In 2011, we completed $171 million of organic growth capital projects to improve operational efficiencies, reduce costs, expand existing facilities and construct new assets to increase storage, throughput volume or the scope of services we are able to provide. In 2011, these included projects to expand upon our butane blending services, increase tankage at the Nederland facility, increase connectivity of the crude oil pipeline assets in Texas and increase our crude oil trucking fleet to meet the demand for transportation services in the southwest United States.

During 2012, we expect to spend approximately $300 million on expansion capital expenditures related to organic growth, excluding major acquisitions. This includes spending to capture more value from existing assets such as the Eagle Point terminal, the Nederland Terminal and our patented butane blending technology, as well as Project Mariner West and the West Texas crude expansion. A summary of our previously announced growth projects is as follows:

Mariner West

In 2011, we announced a joint pipeline project with MarkWest Energy to deliver ethane produced in the Marcellus Shale Basin in Western Pennsylvania to the Sarnia, Ontario petrochemical market ("Project Mariner West"). This project would transport ethane from Western Pennsylvania to markets in Sarnia utilizing existing pipelines, which will be modified for ethane service. We received binding commitments in an open season to enable Project Mariner West to proceed with an initial capacity to transport approximately 50,000 barrels per day and the ability to expand to support higher volumes. The project is underway and we expect operations to commence by July 2013.

West Texas Crude

In 2011, we announced plans to expand takeaway capacity out of the Permian Basin in West Texas as there is a market need for incremental crude transportation to various refining centers in Texas, the mid-continent and the United States Gulf Coast ("West Texas Crude Expansion"). The West Texas Crude Expansion is expected to add a minimum 100,000 barrels per day of capacity and will utilize existing pipelines. The project is expected to be completed by the first quarter 2013. In February 2012, we commenced an Open Season for these pipelines, which will serve to prioritize service for shippers making long-term volume commitments.

Mariner East

We also continue to develop a joint pipeline and marine project to deliver natural gas liquids produced in the Marcellus Shale Basin to a storage facility on the East Coast ("Project Mariner East"). This project would transport natural gas liquids, utilizing modified existing pipelines, from Western Pennsylvania to the East Coast where the natural gas liquids could be loaded on waterborne vessels for third-party transport to United States ports or export to international markets. We are currently in the engineering phase of Project Mariner East.

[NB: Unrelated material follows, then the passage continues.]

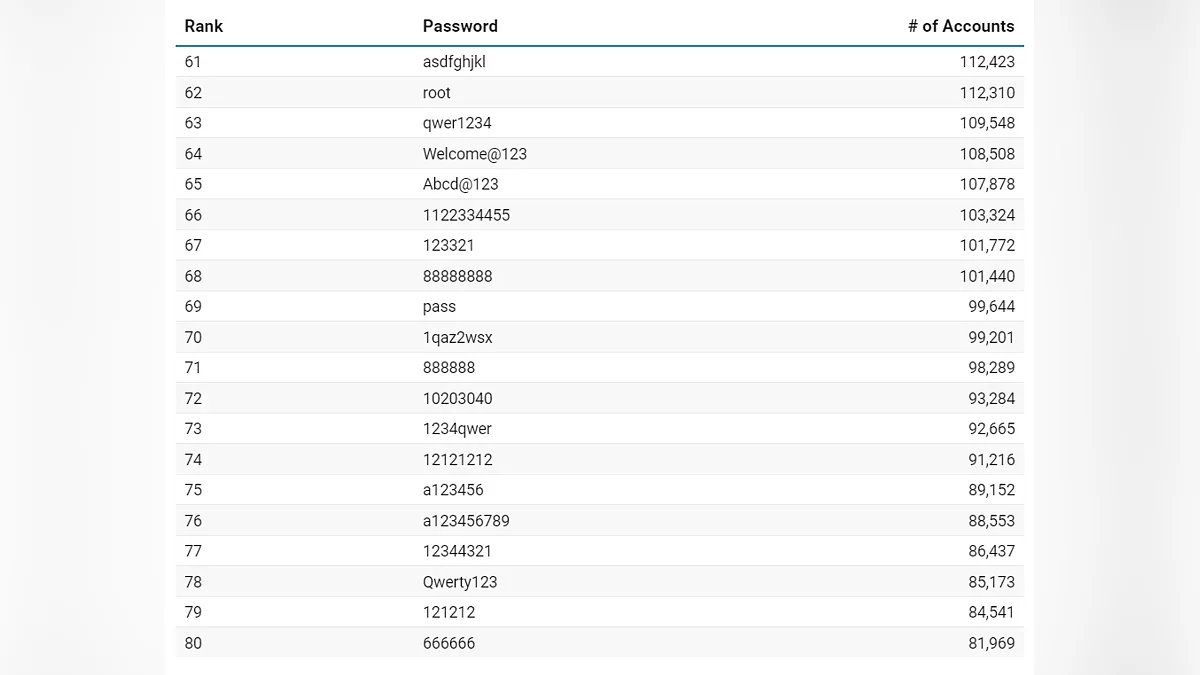Viewport: 1200px width, 675px height.
Task: Click the '1122334455' password entry
Action: 466,215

Conservative Capital Structure

Our goal is to maintain substantial liquidity and a conservative capital structure. Sunoco Logistics Partners Operations L.P. (the "Operating Partnership") and Sunoco Partners Marketing and Terminals L.P., our wholly-owned subsidiaries, have a five-year $350 million unsecured credit facility (the "$350 million Credit Facility") and a $200 million 364 day unsecured credit facility (the "$200 million Credit Facility"), respectively. We will maintain our conservative capital structure by combining debt and equity issuances to finance our future growth.

Cash Distribution Increases

As a result of our continued growth, our general partner increased our cash distributions to limited partners in all quarters in the three years ended December 31, 2011. For the quarter ended December 31, 2011, the distribution increased to $0.42 per common unit, ($1.68 annualized). The distribution for the fourth quarter of 2011 was paid on February 14, 2012.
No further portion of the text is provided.